The president was busy, very busy, the overburdened aid said when he appeared. There’s to be a war on soon. There’s to be blood and battles and soldiers and death. We can no longer isolate ourselves in the world. This is our time to propel ourselves into greathood. This is our time to achieve our most worthy ideals of democracy and freedom for the world’s encumbered. There are people who are oppressed in the world.
But we are oppressed in the world, too, we said.
There are whole countries with whole languages with whole peoples suffering from the injustice of misguided imperialism, said the aide. We are going to join this war and we are going to free the people of the world and we are going to put ourselves on the highest rung of the earth’s ladder. We will help win this European war against evil and wrong. We will vindicate ourselves.
President Wilson is busy. He will not see you today.
Lucy Burns stood and addressed the man directly.
“He has promised,” she said. “He has promised for days, months even. Do men not elect presidents who keep their promises?”
“He is busy with pressing matters.”
“We are pressing matters.”
“He is dealing with issues of whole-world importance.”
“Then we will wait.”
Her rusted red hair nearly matched the intensity of her eyes and the glow of her skin. Lucy Burns was not bitter in her tone. She was not angry or forlorn. She sat down as the aide left the room.
“We will wait,” she said again. We will wait because it is our fate to wait. He has promised to hear us and we will wait until he does. We will wait for however long it takes. We have stories to tell and songs to sing. We have been waiting long for our time, waiting long for acknowledgement and respect and understanding. We will wait our whole lives, just as our mothers waited their whole lives, as our grandmothers waited, and their mothers and grandmothers before them. We will continue to wait, only now we will be visible.
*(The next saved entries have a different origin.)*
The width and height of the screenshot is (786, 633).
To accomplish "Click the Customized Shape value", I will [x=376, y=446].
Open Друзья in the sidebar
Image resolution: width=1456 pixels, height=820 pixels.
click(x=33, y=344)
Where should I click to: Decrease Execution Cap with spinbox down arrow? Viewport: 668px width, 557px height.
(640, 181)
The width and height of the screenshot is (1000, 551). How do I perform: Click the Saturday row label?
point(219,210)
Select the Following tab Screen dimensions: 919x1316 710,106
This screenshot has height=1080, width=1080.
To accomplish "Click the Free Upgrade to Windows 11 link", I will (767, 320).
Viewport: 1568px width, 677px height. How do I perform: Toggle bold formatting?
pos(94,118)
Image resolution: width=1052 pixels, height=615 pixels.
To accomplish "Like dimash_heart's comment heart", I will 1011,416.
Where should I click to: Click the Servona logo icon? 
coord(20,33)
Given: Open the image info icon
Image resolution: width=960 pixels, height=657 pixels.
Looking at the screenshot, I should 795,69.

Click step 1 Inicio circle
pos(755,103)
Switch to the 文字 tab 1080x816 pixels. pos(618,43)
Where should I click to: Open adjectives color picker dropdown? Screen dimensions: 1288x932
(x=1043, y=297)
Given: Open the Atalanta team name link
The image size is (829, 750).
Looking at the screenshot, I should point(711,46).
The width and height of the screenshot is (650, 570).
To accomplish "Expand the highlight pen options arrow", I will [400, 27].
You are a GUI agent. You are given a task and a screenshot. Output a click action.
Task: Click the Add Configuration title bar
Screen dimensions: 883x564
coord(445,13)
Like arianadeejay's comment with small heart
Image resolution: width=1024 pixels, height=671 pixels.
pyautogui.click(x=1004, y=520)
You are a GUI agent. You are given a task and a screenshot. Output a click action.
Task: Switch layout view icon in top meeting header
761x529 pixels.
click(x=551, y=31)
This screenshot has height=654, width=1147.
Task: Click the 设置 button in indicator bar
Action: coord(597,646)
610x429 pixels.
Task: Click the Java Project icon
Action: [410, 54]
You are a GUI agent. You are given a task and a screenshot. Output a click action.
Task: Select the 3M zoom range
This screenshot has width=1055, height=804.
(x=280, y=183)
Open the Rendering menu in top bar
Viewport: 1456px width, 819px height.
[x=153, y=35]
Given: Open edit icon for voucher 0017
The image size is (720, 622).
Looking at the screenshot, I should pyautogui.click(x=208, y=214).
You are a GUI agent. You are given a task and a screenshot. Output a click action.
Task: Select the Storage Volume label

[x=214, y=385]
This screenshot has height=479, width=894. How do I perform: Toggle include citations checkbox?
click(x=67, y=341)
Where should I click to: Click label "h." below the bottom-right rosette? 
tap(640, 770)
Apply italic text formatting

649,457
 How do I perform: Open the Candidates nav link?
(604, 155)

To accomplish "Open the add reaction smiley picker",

You will see us waiting.
When the aide passed through some time later and found us still waiting, he shook his head and backed away, disappearing into antiques and tapestries. I was sitting close to the window, and as I put my white gloves on I could see the black automobile with the straight-sitting chauffeur and the President, dressed in gray, proper, unblinking under his owl-eyed rims. His expression revealed nothing as the car passed through the White House gates. We gathered our handbags and our parasols, adjusted our hats and left escorted by guards from the White House grounds. We would not see the president that day, or any day soon. We would have to continue the fight another day.